Pick out the lines in the listing below that contain the word "sidebar" and copy them.

═══ SUPPLIED DATA

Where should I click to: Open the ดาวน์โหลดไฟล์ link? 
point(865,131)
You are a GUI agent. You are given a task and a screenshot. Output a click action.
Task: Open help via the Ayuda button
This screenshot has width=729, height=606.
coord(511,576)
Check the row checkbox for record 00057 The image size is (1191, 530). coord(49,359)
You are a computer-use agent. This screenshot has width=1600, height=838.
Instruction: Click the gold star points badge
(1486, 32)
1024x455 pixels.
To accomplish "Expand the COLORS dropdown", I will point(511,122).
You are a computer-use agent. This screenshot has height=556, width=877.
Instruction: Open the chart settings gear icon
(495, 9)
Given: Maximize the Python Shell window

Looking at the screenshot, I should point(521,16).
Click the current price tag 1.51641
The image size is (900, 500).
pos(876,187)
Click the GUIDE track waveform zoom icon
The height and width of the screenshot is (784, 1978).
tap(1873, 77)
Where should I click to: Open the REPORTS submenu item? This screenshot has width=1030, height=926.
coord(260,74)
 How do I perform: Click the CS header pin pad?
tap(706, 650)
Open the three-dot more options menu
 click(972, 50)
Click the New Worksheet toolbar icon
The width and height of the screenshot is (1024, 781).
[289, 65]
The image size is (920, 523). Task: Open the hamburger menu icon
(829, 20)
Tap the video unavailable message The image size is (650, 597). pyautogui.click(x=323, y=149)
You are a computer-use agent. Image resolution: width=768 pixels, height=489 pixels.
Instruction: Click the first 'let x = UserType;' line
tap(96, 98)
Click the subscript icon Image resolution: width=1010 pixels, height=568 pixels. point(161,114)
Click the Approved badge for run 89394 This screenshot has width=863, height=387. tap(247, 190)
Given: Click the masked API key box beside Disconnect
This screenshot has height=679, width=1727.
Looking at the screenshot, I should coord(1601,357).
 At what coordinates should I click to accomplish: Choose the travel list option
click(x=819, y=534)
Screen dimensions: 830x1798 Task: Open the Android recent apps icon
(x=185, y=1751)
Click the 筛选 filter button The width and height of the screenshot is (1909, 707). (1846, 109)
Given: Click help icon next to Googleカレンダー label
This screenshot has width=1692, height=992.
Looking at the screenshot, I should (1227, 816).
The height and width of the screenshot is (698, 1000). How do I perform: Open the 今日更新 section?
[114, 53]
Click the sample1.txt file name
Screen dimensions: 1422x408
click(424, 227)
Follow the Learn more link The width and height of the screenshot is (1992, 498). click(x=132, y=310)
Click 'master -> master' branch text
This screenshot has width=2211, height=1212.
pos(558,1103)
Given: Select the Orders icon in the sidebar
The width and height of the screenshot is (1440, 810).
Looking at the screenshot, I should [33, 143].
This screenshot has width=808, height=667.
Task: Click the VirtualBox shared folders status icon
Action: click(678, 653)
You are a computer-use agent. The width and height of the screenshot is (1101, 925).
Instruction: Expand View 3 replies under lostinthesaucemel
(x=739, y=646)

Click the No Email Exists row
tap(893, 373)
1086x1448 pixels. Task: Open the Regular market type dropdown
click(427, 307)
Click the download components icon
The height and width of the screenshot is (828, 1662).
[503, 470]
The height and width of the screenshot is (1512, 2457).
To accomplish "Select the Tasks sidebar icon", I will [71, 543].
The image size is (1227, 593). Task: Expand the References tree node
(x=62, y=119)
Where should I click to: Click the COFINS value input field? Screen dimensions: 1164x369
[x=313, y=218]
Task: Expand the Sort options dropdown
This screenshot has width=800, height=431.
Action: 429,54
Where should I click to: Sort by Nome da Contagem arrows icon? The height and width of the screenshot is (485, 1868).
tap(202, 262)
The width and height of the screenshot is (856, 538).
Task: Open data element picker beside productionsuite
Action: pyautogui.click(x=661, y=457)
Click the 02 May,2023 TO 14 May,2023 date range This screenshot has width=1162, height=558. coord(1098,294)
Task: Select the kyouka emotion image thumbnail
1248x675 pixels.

══════

[ANSWER FOR THIS EXERCISE]:
Given: Select the Orders icon in the sidebar
To accomplish "Select the Tasks sidebar icon", I will [71, 543].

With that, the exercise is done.